This post describes how to use OBazl to build OCaml projects with Bazel. Compared to the first OCaml ruleset published in 2016, which contains only a few basic rules, OBazl is under active development and aims to provide highly granular, low-level control over the build, and eventually automatically generate build files. It is therefore a practical choice to enjoy Bazel’s incremental, parallel, cacheable and remote building capacities. However, it is in its early stages, requiring manual work for some tasks that will be automated in the future.
To exemplify its usage, I will show how to convert the build of the uri package to Bazel. Since OCaml and Bazel is not a frequent combination, I will give an introduction to Bazel, as well as some aspects of compiling OCaml modules. The final product of this endeavour can be examined on GitHub.
Bazel Basics
The uri
project is suitable for this introduction because it is small, but
incorporates a number of interesting build requirements.
It contains three libraries (uri
, uri-re
and uri-sexp
in the
subdirectories lib
, lib_re
and lib_sexp
), a test suite in the subdirectory
lib_test
and two code generation helpers for the tests.
The goal is to be able to run these command lines to build and test all libraries contained in the project:
bazel build //lib:lib-uri
bazel test //lib_test:test
These commands specify targets, which use this syntax:
@reponame//sub/dir:targetname
//
denotes the project root directory, called workspace.
It must contain the file WORKSPACE.bazel
, in which dependencies and global
aspects of the project are configured.
The part before :
is the path of the subdirectory that contains the
target, called a package, and can be omitted to reference the root directory.
Each package must contain the file BUILD.bazel
.
The part after :
is the name of the target, which is assigned in a
BUILD.bazel
.
Multiple targets may be declared in a single package.
The whole specification can be prefixed with @some-name
to reference an
external repository configured in WORKSPACE.bazel
. Using the .bazel
extension for these files is optional.
Additionally, custom rule definitions and helper functions may be placed in
arbitrary files with the .bzl
extension. In this project, the subdirectory
bzl
hosts all the .bzl
files.
OBazl Configuration
Let’s start configuring our build for OBazl by writing WORKSPACE.bazel
.
First, we initialize the workspace with a project name.
workspace(name = "uri")
Next, we import the http_archive
function.
Importing functions is done by the load
function, which takes one argument denoting a file, with the target syntax
from above, and a list of function names to
be imported into the current scope.
@bazel_tools
is a native workspace distributed with Bazel.
That is, the following line imports the function http_archive
from
the file http.bzl
in the tools/build_defs_repo
package of the @bazel_tools
workspace.
load("@bazel_tools//tools/build_defs/repo:http.bzl", "http_archive")
Using http_archive
, we fetch the OBazl tarball.
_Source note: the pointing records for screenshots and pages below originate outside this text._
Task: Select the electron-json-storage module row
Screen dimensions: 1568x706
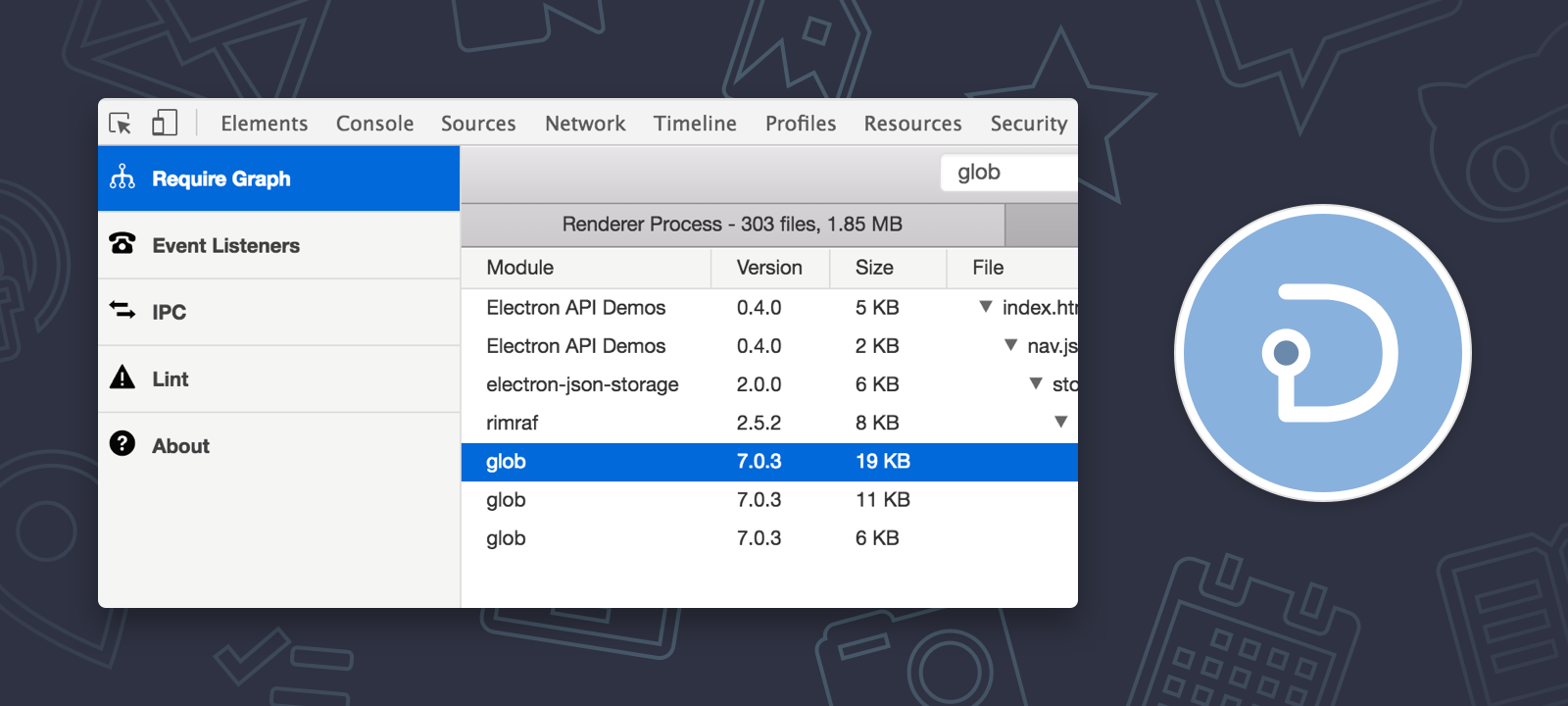Action: [582, 384]
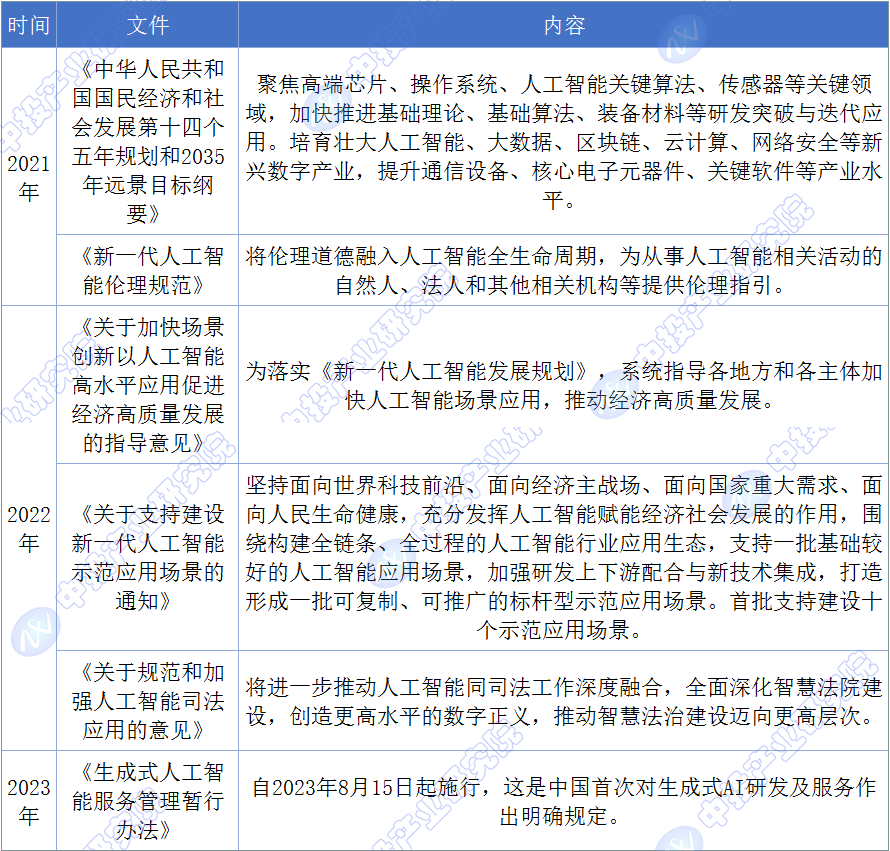The width and height of the screenshot is (890, 851).
Task: Click the 2022年 time cell
Action: click(x=28, y=528)
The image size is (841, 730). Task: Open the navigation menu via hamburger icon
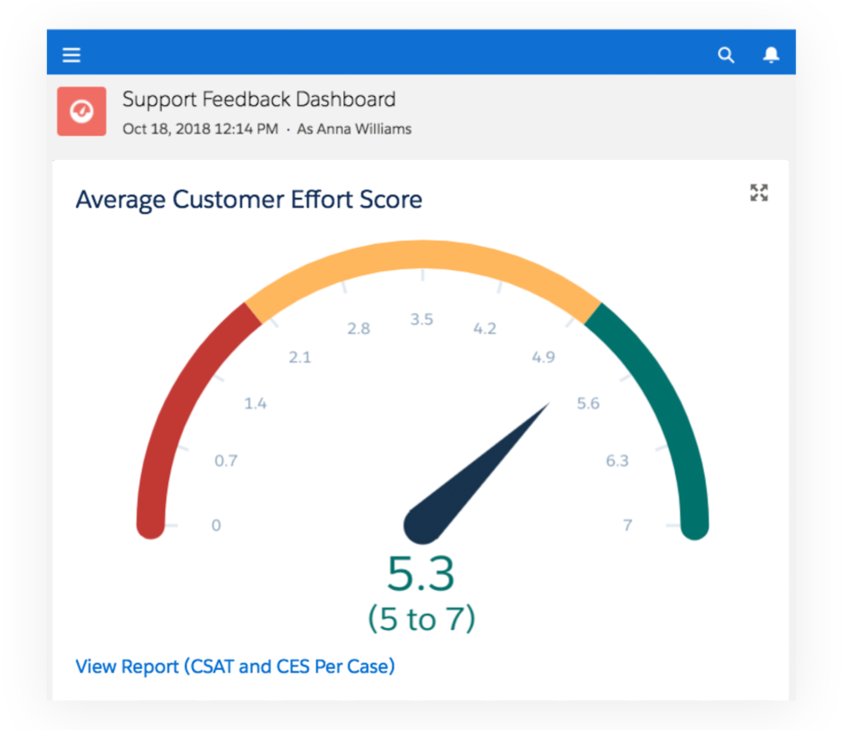pos(71,54)
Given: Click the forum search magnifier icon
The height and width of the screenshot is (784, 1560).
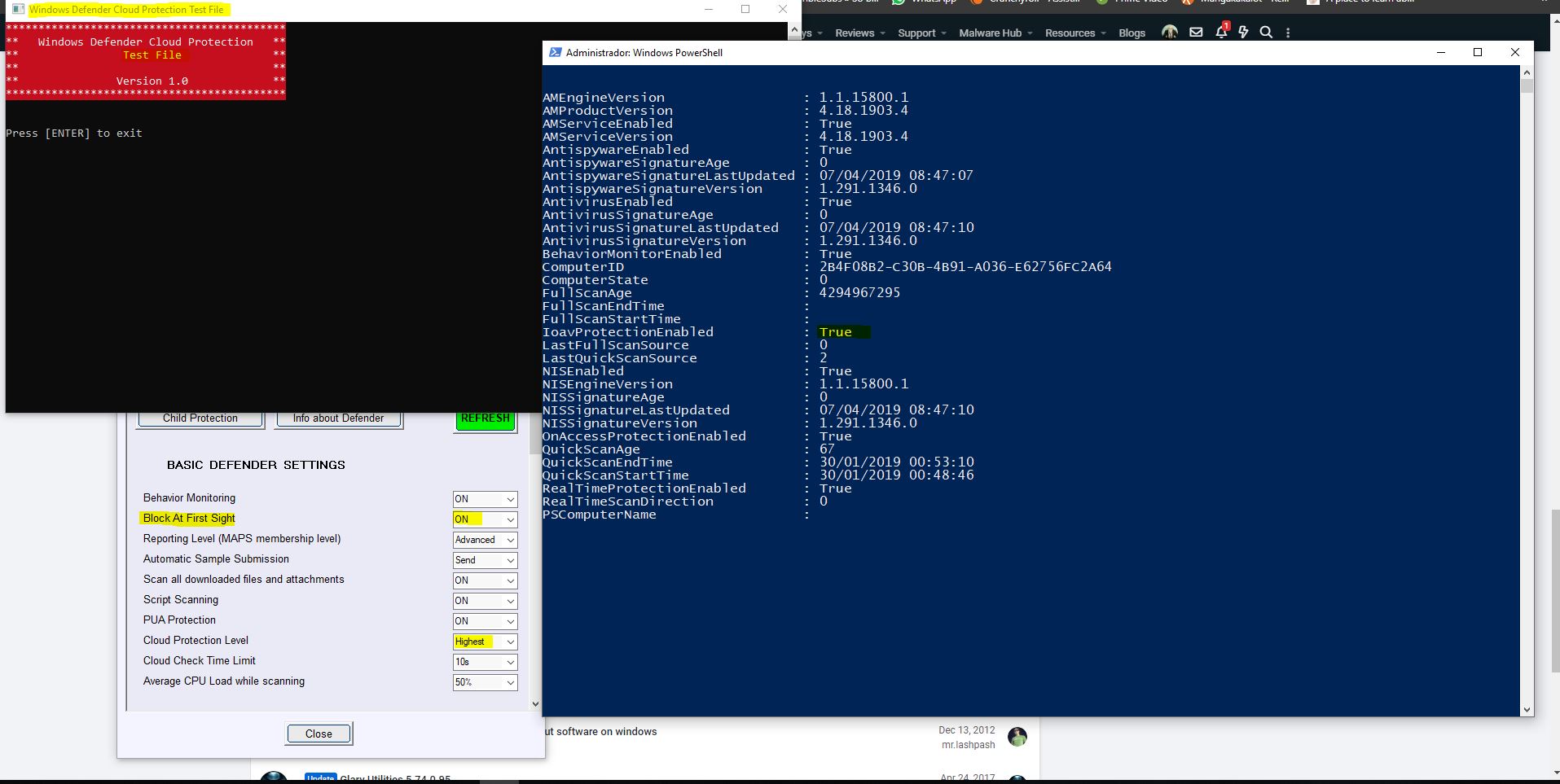Looking at the screenshot, I should (x=1266, y=33).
This gives us a new
workspace, @obazl_rules_ocaml
, that we can reference.
http_archive(
name = "obazl_rules_ocaml",
strip_prefix = "rules_ocaml-9a700d54e86ffce2da0e2bd425aebe2c79f5167c",
urls = [
"https://github.com/obazl/rules_ocaml/archive/9a700d54e86ffce2da0e2bd425aebe2c79f5167c.tar.gz"
],
sha256 = "3ef69cca2c7829b3bc839c31eef8c02f498f8319ca33b4a27c740f8cbff24f51"
)
The next snippet imports OBazl’s main function, ocaml_configure
, as
well as the opam
configuration dictionary that we will define in the
file bzl/opam.bzl
below.
load("@obazl_rules_ocaml//ocaml:bootstrap.bzl", "ocaml_configure")
load("//:bzl/opam.bzl", "opam")
Finally, we initialize the OBazl configuration:
ocaml_configure(opam = opam, build = "4.12")
Here, build = "4.12"
specifies the compiler version for the project, which
will be configured in the next step.
Opam Configuration
Opam uses build environment specifications called switches which provide
a compiler and package dependency sets.
We configure it in bzl/opam.bzl
:
load("@obazl_rules_ocaml//ocaml:providers.bzl", "OpamConfig", "BuildConfig")
opam_pkgs = {
"stringext": ["1.4.0"],
. . .
}
opam = OpamConfig(
version = "2.0",
builds = {
"4.12": BuildConfig(
default = True,
switch = "4.12",
compiler = "4.12",
packages = opam_pkgs,
install = True,
),
}
)
This defines a single compiler configuration named 4.12
.
The packages
attribute offers a glimpse into the future of OBazl – the feature
that would automatically fetch Opam packages isn’t fully implemented yet.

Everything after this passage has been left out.